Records
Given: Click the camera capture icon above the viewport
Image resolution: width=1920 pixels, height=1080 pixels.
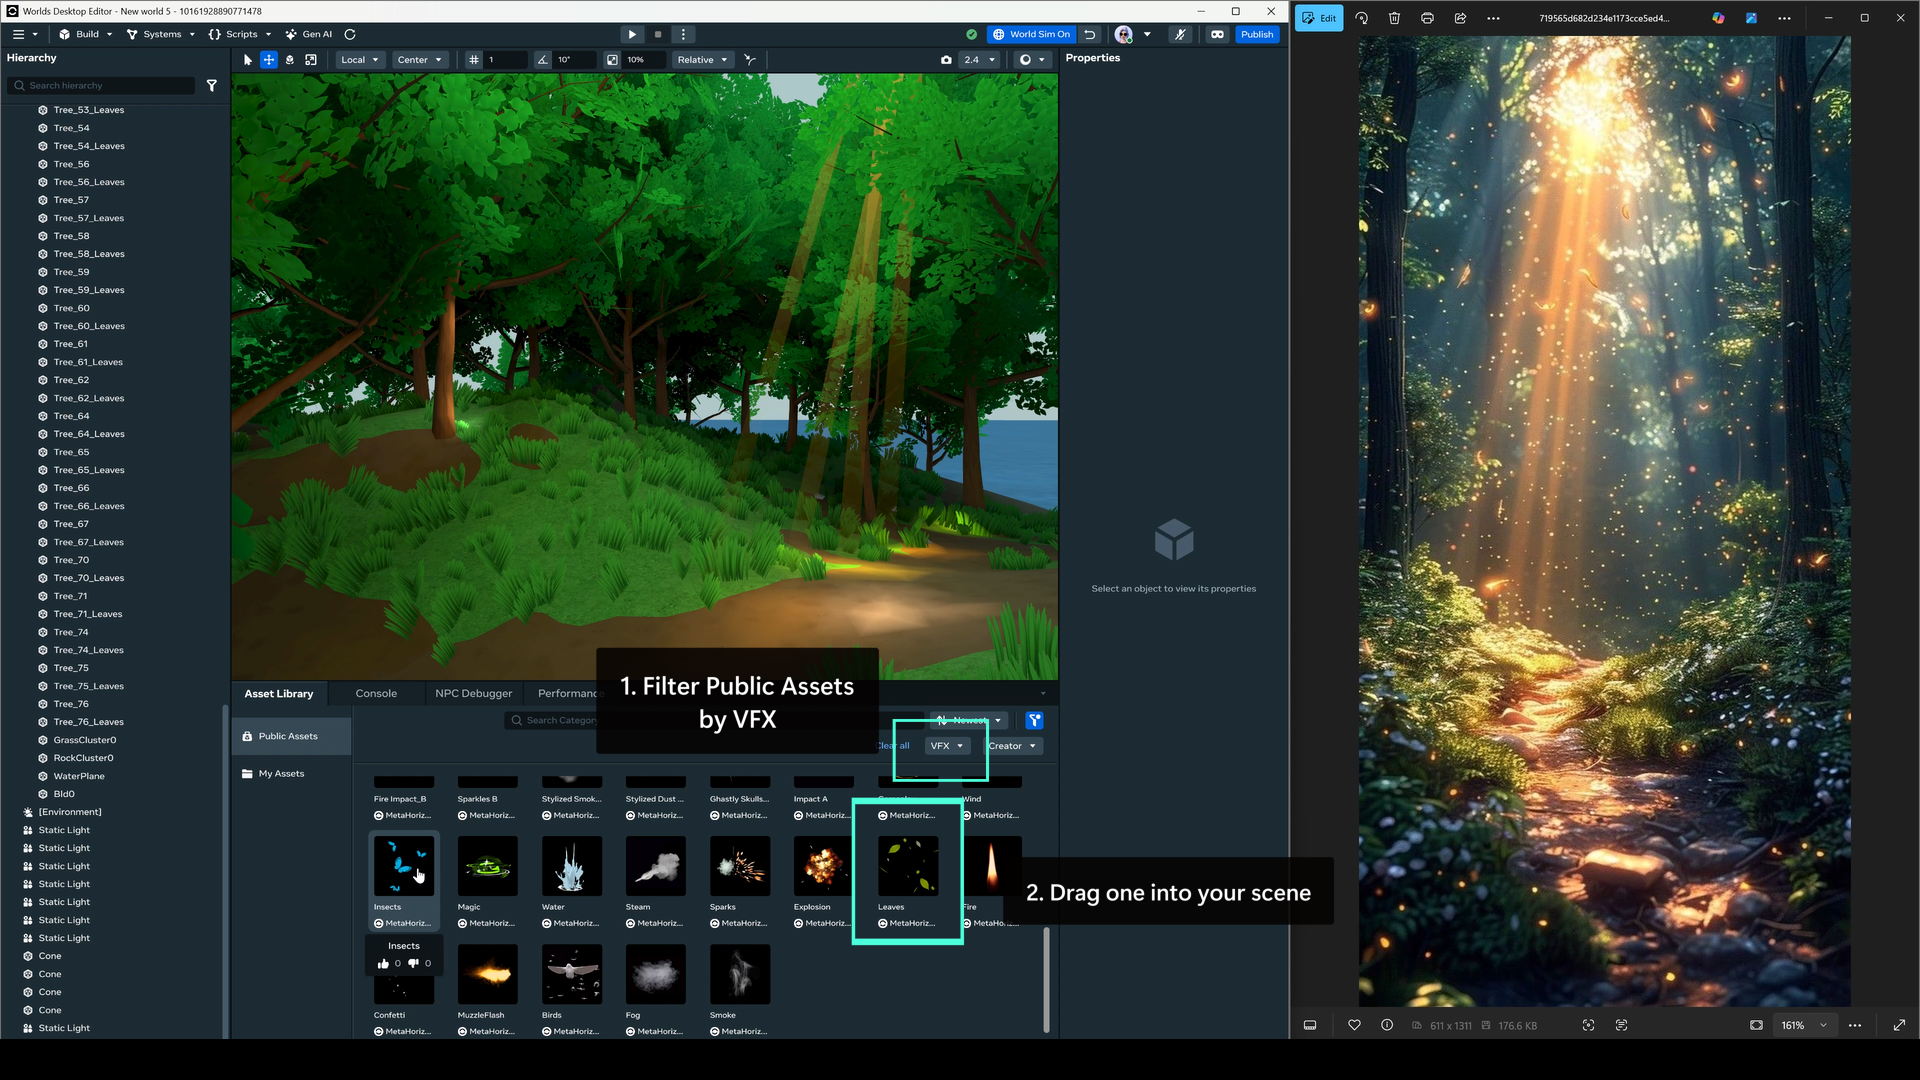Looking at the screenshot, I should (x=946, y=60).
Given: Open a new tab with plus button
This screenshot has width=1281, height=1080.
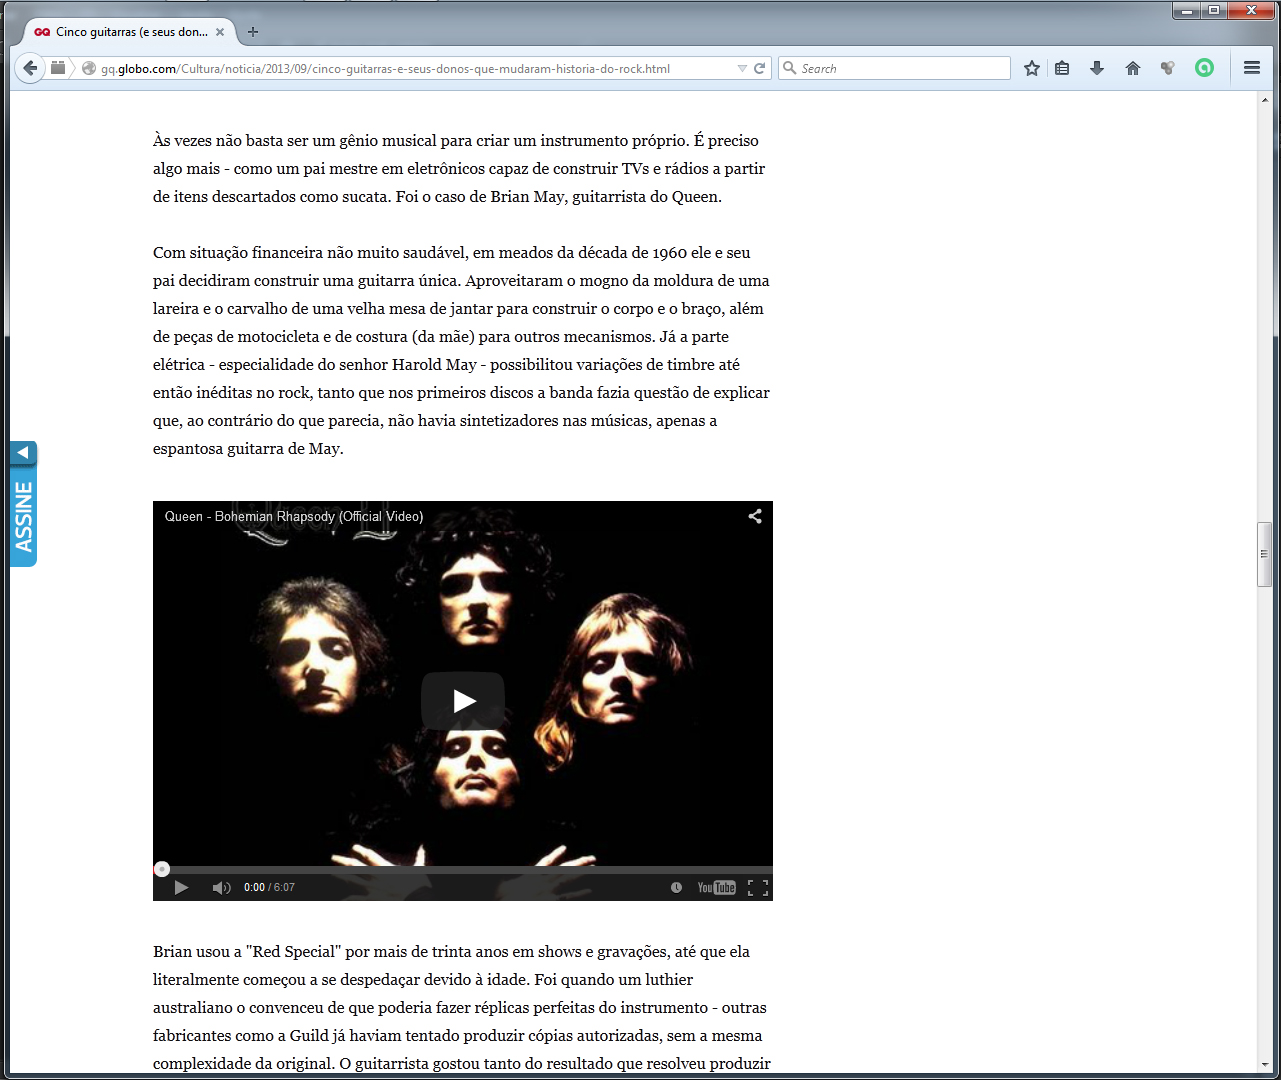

▶ [What is expected]:
Reproduce the listing from the line with "Given: Open a new tab with plus button" through the end, substituting "add-tab button" for "plus button" and changing nothing else. Omit the pictures.

▶ [Expected answer]:
Given: Open a new tab with add-tab button
This screenshot has width=1281, height=1080.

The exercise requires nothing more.